The lines from the top of the records below through the one containing "Image resolution: width=928" are to be transcribed exactly, and nothing else is to be added.

Stored data:
----------------------------------------

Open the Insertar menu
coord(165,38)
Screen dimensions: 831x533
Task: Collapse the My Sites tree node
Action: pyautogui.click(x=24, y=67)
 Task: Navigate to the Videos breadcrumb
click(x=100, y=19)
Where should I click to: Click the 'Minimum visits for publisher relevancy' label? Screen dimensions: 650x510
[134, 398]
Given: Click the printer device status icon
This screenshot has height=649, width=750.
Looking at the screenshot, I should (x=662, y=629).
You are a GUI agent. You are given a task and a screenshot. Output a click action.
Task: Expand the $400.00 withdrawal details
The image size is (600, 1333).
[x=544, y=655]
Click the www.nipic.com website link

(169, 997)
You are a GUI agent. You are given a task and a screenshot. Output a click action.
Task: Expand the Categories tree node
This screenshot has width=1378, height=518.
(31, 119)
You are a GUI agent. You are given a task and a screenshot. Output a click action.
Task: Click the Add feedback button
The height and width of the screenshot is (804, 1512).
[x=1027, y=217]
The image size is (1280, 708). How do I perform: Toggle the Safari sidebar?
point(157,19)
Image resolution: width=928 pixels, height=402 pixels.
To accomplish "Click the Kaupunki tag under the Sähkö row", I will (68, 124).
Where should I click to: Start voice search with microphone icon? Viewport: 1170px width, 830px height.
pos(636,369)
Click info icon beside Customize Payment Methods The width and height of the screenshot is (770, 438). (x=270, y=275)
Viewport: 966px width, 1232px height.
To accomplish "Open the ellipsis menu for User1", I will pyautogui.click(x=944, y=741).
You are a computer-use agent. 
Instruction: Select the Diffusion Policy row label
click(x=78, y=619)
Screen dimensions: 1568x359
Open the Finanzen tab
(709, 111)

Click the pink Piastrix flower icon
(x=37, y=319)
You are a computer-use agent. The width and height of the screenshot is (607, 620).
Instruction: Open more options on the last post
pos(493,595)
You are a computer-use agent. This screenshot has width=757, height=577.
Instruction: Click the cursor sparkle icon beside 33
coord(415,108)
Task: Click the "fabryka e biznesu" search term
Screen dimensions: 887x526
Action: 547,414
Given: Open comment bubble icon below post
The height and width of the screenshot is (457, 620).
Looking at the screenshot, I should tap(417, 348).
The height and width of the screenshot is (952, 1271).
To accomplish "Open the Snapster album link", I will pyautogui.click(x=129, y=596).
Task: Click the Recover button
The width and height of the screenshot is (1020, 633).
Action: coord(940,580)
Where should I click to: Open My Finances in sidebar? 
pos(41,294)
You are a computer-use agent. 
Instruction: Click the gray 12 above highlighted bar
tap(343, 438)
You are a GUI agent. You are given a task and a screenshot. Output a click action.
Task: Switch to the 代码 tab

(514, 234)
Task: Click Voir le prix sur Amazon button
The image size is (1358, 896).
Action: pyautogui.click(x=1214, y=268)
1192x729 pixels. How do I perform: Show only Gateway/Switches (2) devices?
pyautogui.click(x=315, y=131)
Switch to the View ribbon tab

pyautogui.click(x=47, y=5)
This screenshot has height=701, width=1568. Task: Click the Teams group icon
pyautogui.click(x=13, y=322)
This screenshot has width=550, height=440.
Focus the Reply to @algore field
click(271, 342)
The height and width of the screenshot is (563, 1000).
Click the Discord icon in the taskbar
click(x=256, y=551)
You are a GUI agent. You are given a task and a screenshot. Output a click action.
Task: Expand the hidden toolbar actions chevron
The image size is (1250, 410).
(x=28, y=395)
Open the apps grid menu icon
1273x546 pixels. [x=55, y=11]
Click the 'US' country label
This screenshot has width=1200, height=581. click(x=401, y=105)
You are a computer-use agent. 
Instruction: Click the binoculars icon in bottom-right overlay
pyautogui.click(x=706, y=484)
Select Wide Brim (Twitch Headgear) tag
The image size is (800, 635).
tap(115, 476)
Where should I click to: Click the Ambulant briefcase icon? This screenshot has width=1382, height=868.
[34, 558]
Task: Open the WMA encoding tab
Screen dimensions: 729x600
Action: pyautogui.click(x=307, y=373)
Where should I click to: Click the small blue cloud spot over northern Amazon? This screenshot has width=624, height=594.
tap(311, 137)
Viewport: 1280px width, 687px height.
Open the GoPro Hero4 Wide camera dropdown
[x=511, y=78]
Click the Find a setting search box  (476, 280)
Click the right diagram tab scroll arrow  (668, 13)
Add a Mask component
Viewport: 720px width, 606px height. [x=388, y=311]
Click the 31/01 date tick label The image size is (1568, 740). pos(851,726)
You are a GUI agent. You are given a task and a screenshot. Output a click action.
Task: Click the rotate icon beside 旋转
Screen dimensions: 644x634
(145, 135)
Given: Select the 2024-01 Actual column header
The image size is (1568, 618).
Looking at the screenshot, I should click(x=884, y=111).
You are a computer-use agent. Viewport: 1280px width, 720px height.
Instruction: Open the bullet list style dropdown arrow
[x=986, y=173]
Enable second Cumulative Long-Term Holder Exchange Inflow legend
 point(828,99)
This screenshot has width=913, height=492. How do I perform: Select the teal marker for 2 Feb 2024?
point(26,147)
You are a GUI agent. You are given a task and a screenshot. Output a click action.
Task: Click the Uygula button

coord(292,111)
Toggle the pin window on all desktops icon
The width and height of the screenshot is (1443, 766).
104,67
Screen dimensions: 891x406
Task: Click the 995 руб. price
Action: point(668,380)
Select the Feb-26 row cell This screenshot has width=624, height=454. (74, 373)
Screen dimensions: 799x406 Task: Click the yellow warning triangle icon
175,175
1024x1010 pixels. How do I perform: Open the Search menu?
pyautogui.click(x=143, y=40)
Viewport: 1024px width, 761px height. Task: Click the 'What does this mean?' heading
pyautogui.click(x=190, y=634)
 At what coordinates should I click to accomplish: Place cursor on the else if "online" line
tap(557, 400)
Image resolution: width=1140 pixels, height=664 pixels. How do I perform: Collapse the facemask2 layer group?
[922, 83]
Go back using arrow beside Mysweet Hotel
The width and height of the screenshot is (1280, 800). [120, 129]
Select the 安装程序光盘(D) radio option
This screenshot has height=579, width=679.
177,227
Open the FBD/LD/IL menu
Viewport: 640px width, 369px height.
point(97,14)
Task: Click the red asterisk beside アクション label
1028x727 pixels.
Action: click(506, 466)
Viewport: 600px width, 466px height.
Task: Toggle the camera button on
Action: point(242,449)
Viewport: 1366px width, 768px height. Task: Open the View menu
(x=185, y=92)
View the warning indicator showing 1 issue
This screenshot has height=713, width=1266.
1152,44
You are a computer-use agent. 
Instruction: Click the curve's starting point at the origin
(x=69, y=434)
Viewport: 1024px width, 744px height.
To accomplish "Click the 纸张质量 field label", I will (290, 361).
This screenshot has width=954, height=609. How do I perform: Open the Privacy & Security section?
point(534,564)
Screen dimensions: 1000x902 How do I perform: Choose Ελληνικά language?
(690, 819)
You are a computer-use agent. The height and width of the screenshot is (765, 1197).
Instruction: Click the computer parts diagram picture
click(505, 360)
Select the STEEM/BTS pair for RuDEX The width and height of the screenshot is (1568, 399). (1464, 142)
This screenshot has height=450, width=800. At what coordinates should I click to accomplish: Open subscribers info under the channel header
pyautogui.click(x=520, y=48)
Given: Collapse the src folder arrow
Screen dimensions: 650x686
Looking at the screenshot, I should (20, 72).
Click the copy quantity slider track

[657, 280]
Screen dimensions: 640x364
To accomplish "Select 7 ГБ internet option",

----------------------------------------

Response area:
Open the Insertar menu
coord(165,38)
Screen dimensions: 831x533
Task: Collapse the My Sites tree node
Action: pyautogui.click(x=24, y=67)
 Task: Navigate to the Videos breadcrumb
click(x=100, y=19)
Where should I click to: Click the 'Minimum visits for publisher relevancy' label? Screen dimensions: 650x510
[134, 398]
Given: Click the printer device status icon
This screenshot has height=649, width=750.
Looking at the screenshot, I should (x=662, y=629).
You are a GUI agent. You are given a task and a screenshot. Output a click action.
Task: Expand the $400.00 withdrawal details
The image size is (600, 1333).
[x=544, y=655]
Click the www.nipic.com website link

(169, 997)
You are a GUI agent. You are given a task and a screenshot. Output a click action.
Task: Expand the Categories tree node
This screenshot has width=1378, height=518.
(31, 119)
You are a GUI agent. You are given a task and a screenshot. Output a click action.
Task: Click the Add feedback button
The height and width of the screenshot is (804, 1512).
[x=1027, y=217]
The image size is (1280, 708). How do I perform: Toggle the Safari sidebar?
point(157,19)
Image resolution: width=928 pixels, height=402 pixels.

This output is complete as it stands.